Mouse double-minute 2 homologue (MDM2) is a key negative regulator of p53, a tumor suppressor gene that initiates cell cycle arrest and apoptosis in response to DNA damage and other cellular stresses. A T > G polymorphism found in the promoter region of MDM2 (SNP309) increases MDM2 expression and thereby attenuates p53 activity. We genotyped the MDM2 polymorphism SNP309 in endometrial cancer case-control studies nested within the Nurses' Health Study (454 cases and 1,132 controls) and the Women's Health Study (137 cases and 411 controls). Due to a significant difference in genotype distribution by ethnicity, we restricted our analyses to Caucasians. We calculated odds ratios and 95% confidence intervals using conditional and unconditional logistic regression adjusted for age at menarche, parity and age at first birth, postmenopausal hormone use at diagnosis, age at menopause and menopausal status at diagnosis, first-degree family history of colon cancer, body mass index at diagnosis, and cigarette smoking status at diagnosis. Women with a heterozygous genotype had no greater risk whereas those with a homozygous variant genotype had a greater risk than women with a wild-type genotype for the MDM2 SNP309 (covariate-adjusted odds ratio, 1.87; 95% confidence interval, 1.29-2.73) for endometrial cancer. We observed no association between age at diagnosis and genotype. Women carrying two copies of the MDM2 SNP309 variant may be at greater risk of endometrial cancer. (Cancer Epidemiol Biomarkers Prev 2008;17(4):983–6)

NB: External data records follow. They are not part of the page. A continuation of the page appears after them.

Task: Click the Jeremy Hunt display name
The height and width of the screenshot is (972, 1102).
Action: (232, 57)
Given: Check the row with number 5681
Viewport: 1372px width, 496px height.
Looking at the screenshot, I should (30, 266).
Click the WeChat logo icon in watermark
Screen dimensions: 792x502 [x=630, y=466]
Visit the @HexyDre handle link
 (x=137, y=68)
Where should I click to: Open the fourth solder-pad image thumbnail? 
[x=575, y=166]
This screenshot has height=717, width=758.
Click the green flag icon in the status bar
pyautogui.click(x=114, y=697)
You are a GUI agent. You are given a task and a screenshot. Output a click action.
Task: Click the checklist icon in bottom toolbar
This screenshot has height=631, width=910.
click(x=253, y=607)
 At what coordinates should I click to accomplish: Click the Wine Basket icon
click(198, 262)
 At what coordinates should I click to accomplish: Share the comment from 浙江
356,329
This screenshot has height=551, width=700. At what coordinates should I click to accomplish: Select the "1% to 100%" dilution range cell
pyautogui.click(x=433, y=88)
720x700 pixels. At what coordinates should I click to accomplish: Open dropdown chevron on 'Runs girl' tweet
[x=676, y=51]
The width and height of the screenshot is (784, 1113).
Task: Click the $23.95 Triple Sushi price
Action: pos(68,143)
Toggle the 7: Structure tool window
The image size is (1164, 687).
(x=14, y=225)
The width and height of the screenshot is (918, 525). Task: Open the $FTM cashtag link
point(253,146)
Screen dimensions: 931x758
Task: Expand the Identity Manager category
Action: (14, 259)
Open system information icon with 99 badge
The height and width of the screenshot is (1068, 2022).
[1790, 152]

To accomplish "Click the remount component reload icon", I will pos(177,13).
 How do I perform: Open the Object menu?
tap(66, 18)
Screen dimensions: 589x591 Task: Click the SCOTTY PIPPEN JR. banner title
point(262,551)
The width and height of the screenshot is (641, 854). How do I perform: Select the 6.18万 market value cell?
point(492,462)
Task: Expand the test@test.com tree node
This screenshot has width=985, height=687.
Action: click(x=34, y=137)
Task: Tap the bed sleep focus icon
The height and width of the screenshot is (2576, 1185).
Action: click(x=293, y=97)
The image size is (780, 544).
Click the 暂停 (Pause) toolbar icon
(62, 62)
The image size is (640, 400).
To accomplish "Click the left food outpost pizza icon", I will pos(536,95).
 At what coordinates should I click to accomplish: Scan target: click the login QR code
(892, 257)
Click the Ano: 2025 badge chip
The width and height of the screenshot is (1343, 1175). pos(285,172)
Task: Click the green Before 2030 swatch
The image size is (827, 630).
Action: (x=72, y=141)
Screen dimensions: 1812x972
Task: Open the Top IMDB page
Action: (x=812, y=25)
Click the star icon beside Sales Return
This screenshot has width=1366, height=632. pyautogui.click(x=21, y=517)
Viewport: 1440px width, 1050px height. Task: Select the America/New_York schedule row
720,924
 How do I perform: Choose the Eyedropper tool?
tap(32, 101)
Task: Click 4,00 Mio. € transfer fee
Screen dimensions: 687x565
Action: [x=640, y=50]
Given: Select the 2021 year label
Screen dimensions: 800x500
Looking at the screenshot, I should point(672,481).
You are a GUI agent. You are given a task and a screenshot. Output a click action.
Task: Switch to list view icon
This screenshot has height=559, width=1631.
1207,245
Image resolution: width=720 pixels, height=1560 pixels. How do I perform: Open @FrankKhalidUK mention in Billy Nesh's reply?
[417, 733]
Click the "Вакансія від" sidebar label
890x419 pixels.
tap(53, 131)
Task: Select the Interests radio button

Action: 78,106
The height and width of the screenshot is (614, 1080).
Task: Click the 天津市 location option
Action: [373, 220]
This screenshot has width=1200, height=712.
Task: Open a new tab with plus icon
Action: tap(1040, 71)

Mouse double-minute 2 homologue (MDM2) is a key negative regulator of p53, a tumor suppressor gene that initiates cell cycle arrest and apoptosis in response to DNA damage and other cellular stresses (1). MDM2 suppresses p53 activity by ubiquitination and degradation (1). Overexpression of MDM2 is associated with accelerated cancer progression and lack of response to radiation or other DNA-damaging therapies (2).

In endometrial cancer tissue, p53 and MDM2 levels are correlated, suggesting that p53 is inactivated by MDM2 in endometrial cancer (3). Furthermore, Stewart and colleagues sequenced the TP53 gene in a series of endometrial cancer cases overexpressing p53 and found no mutations, suggesting that overexpression was due to another source such as MDM2 abnormalities (4).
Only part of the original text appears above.